**Task brief**. Every line from the one holding "Open the Benefits and grants calculator icon" through the last line of the records must be retyped exactly, and no other line or picture may appear in the copy.

#### Provided entries

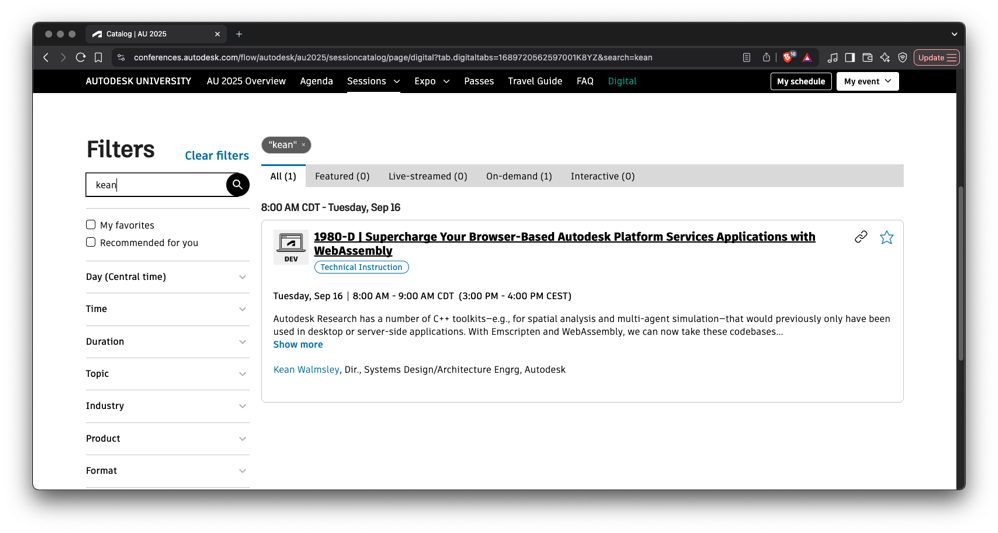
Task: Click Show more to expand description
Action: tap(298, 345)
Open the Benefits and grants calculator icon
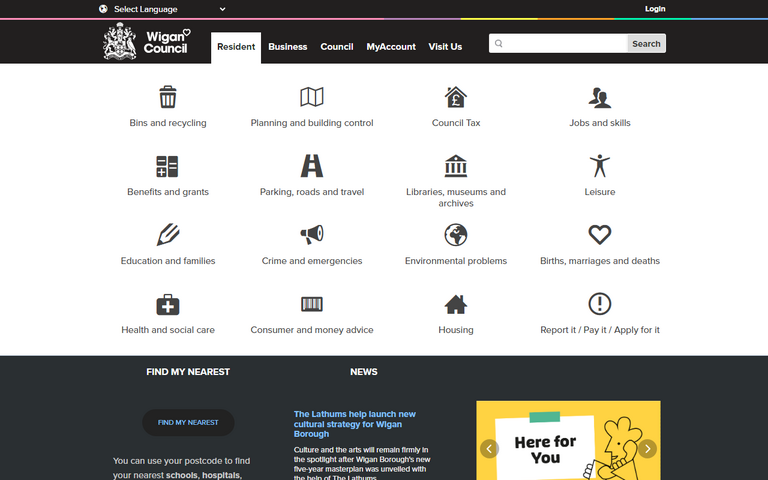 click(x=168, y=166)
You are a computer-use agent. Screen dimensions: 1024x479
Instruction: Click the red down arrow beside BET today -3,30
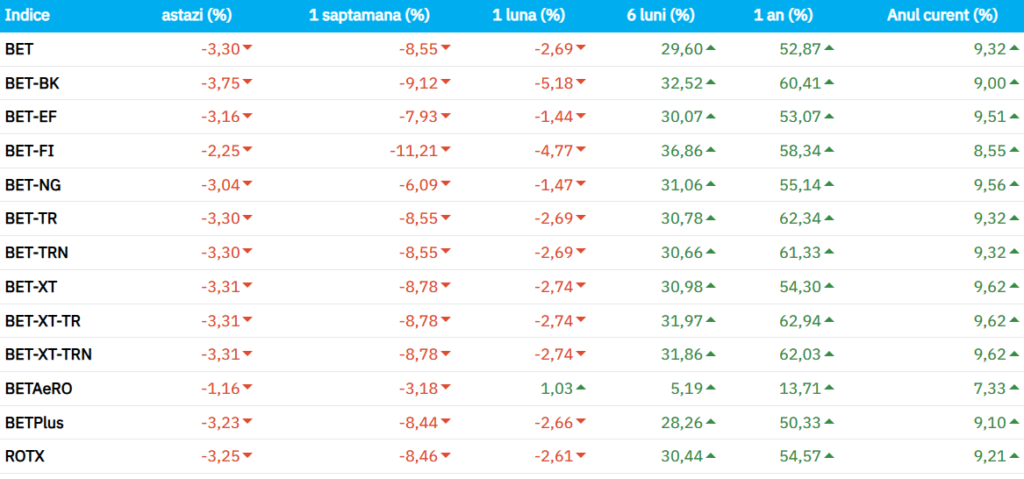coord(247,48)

########

**Task solution**.
Open the Benefits and grants calculator icon
 click(x=168, y=166)
You are a computer-use agent. Screen dimensions: 1024x479
Instruction: Click the red down arrow beside BET today -3,30
coord(247,48)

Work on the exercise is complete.